Baking turned out to be more art than science, not as slavishly dedicated to the arcane formulae of moth-eaten texts as I once believed. When my hands were in the dough and our friend Becky had the ovens blazing and Kristin was scooping flour into the bowls while Becky's husband Douglas was working the rope line, charming the tourists with his English accent and well-rehearsed dialogue about the history of English baking... here was an element of jazz.
And always the crowds lined up at the edge of our area, asking questions and carrying away my card or the address of this blog scribbled on a bit of paper. At one point, we scrawled a diagram and the URL for this project on a chalkboard and folks were taking photos of it with their phones.
I hope you found your way here without any trouble. I hope that you learned something that day at the faire when you stumbled across our mad adventure in the land of yeast and flour. God knows that we certainly did.
That Corgi was an excellent student... |
The Oven's End...
The oven at the Washington Midsummer's Renaissance Faire site was never meant to last. Not only did we build it from the cheapest materials, we taxed them to their uttermost extremes. By the end of the last day of the fair, the cracks were no longer superficial. The ceiling and the framing around the door were beginning to deteriorate and I decided to bake a few final pies and call it a day.
We let the oven cool and went our separate ways to enjoy the fun and frivolity that we'd missed the other weekends of the faire due to tending our breads. When the final cannon sounded the end of the faire, we gathered one last time around our hearth...

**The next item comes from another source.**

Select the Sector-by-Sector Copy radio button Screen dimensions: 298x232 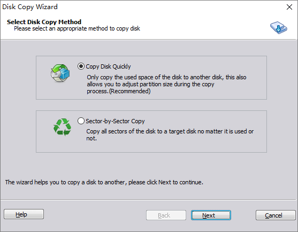81,121
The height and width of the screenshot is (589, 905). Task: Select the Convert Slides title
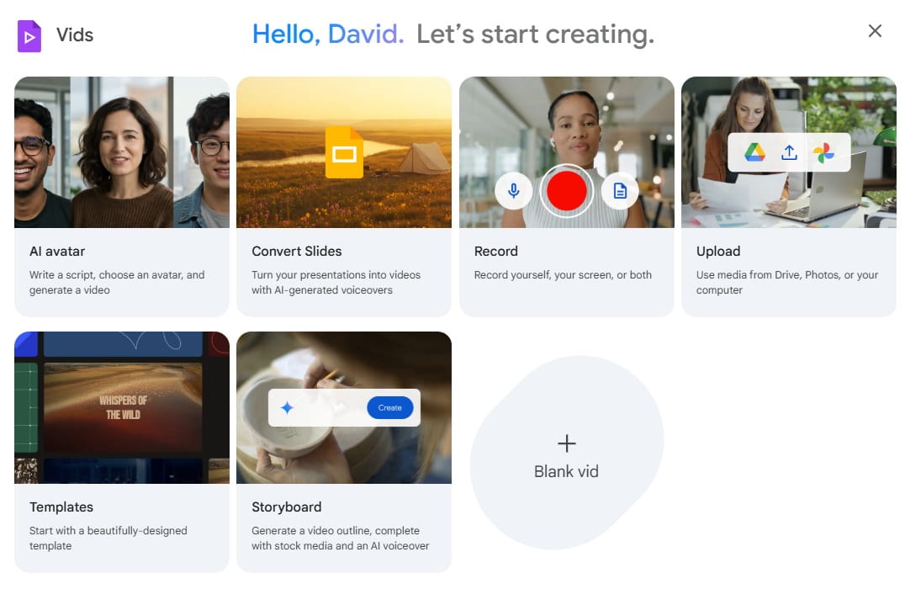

The Engineer had the honor of the first whack.
Then Becky and Douglas, who were so eager to leave they were already changed into civilian clothes...
Then it was left to me. It felt a little wrong, like putting down a family pet. It had stood us in good stead, generated far in excess of its capacity and kept going strong. But the heat and desolation of the days standing in front of it got the better of me and I let the hammer swing.

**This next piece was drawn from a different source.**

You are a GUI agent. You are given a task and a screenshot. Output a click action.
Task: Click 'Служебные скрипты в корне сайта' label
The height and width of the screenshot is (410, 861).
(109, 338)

And soon it was all over. It arrived at the faire site in buckets and would leave by the shovel full, loaded in the bed of my truck...

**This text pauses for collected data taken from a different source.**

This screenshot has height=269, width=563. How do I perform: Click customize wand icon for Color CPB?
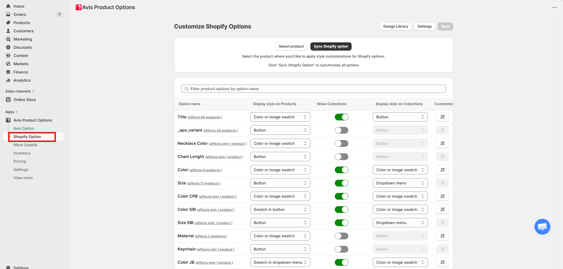coord(442,196)
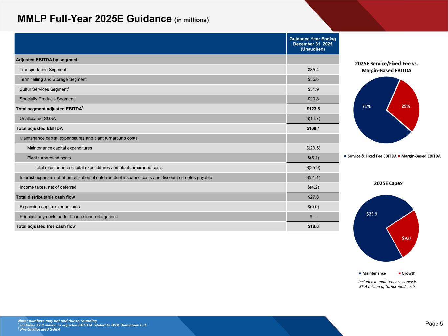Click the Margin-Based EBITDA legend swatch
This screenshot has width=448, height=336.
[x=399, y=156]
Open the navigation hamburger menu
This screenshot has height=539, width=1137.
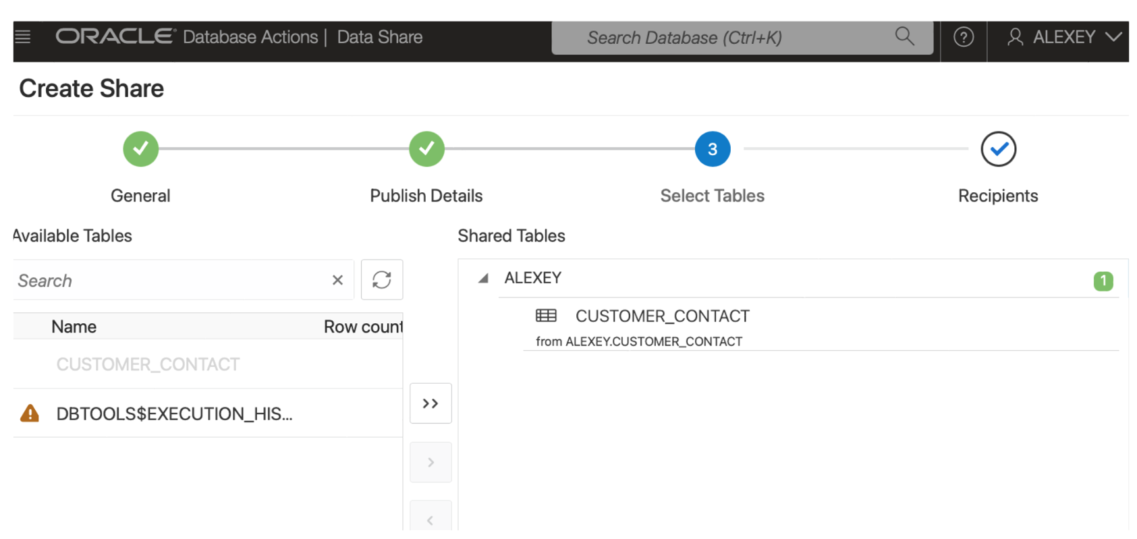pyautogui.click(x=23, y=37)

The final tally for our little wood-fired bakery: 220 loaves, eight pies, nine scones, two loaves of soda bread, and 1 apple tart, utilizing 1/2 bushel of apples, 80+ lbs of flour, and several gallons of ale.
Thanks to my partners in floury crime: Kristin Perkins, Kelsey Fahy, and Becky & Douglas Norton. Thank you to Pat, Tracy, and Amy of the Washington Renaissance Arts & Entertainment Society (WRAES) and all the cast and crew of the Washington Midsummer Renaissance Faire. I hope you enjoyed the bread we dispersed to your tables each day from our bakery. Thank you to all the photographers that documented the events and kindly sent me their photographs and videos.
There is, as always a sense of melancholy as we end one thing, and a sense of hope as we embark on the next.
There is, as always a sense of melancholy as we end one thing, and a sense of hope as we embark on the next.